Since those humbler beginnings, O'Brien has gone on to be one of the most successful flat trainers in Ireland over the last 25 years.
With the 2000 Guineas taking place on Saturday, Powell joined Friday Night Racing to look back on the still-ongoing career of the great trainer.
O'Brien was not expected to be an immediate success when he began training horses. He came from a humble background, with his father Denis being a farmer and small-scale horse trainer in the townland of Killegney.
However, Powell did expect something from him, after he was trained by the great Jim Bolger.
"It definitely was a surprise," Powell said. "Bearing in mind that he had spent some of his time with Jim Bolger. So, he learnt from a man that had success on the flat.
"That academy has produced plenty of people who've been successful under both codes. I suppose you just learn an awful lot there."
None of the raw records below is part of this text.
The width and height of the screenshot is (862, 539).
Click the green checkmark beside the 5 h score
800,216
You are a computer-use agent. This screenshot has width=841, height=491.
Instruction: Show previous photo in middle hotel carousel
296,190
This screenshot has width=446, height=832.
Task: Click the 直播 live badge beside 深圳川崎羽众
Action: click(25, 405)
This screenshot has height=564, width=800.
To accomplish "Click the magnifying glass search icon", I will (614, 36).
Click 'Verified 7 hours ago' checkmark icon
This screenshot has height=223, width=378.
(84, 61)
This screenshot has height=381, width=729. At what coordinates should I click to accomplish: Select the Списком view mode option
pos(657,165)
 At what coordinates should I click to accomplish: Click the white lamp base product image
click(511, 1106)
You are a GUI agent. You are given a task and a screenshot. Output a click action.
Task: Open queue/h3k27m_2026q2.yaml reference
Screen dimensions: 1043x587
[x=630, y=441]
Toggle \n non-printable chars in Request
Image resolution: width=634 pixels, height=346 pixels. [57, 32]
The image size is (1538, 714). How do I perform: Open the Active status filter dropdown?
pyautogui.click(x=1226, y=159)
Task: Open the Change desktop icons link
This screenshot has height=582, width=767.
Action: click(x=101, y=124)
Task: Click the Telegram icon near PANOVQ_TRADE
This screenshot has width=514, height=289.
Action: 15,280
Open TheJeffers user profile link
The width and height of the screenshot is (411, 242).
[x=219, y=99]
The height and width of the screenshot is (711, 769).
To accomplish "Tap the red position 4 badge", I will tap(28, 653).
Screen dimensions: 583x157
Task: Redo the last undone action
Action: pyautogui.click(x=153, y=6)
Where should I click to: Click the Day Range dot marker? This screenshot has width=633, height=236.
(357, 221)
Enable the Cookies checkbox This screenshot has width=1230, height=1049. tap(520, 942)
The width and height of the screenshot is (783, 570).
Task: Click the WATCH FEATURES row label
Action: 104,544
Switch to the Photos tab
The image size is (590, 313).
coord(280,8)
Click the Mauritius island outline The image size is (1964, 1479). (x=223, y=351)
The makings of a great trainer
One of the key aspects of O'Brien's character that has made him a success is his inquisitive nature, according to Powell.
"I think he is inquisitive," Powell said. "If you spend time with him, he'll ask you as many questions as you ask him. He's keen to know and has other interests.
"But having one-to-one conversations with him I get the impression that really it is all about [racing]. The attention to detail.
"I remember being with him in a Jeep and he spotted something in a two-year-old. The horse was probably 100 yards from us and he was able to spot something while having a conversation with me. Nothing is missed.
"The attention to detail is incredible at every level." It is not limited to the aspects of a horse, however.
"He knows every one of those horses," Powell said. "He know every one of the boys, girls, men and women who work there. They will have 50 horses going out, and he will know every horse and every rider.
"They report to him as they pass by what the horses have done. It really is quite a phenomenal thing to watch and see. It is really hard to understand or express it properly."
He is like Guardiola or Klopp
While he knows that the trainer has been gifted with the raw materials to be successful, Powell feels that O'Brien has taken the raw materials to become the success he has been.
He compared the trainer to the two managers that will be fighting to lift the Premier League on Sunday.
"Of course he has the material," Powell said. "But Pep Guardiola and Jurgen Klopp have the best material too. They've then got to produce it on the field and on the race track. To do it at that level on a consistent basis is unimaginable.
"This is like Liverpool or Manchester City winning the Premier League every year for 20 years!"
In spite of all of his success, O'Brien has 'no ego', according to Powell.
"He deflects the success," Powell said. "That is part of the success story, that he has built a team of success around him."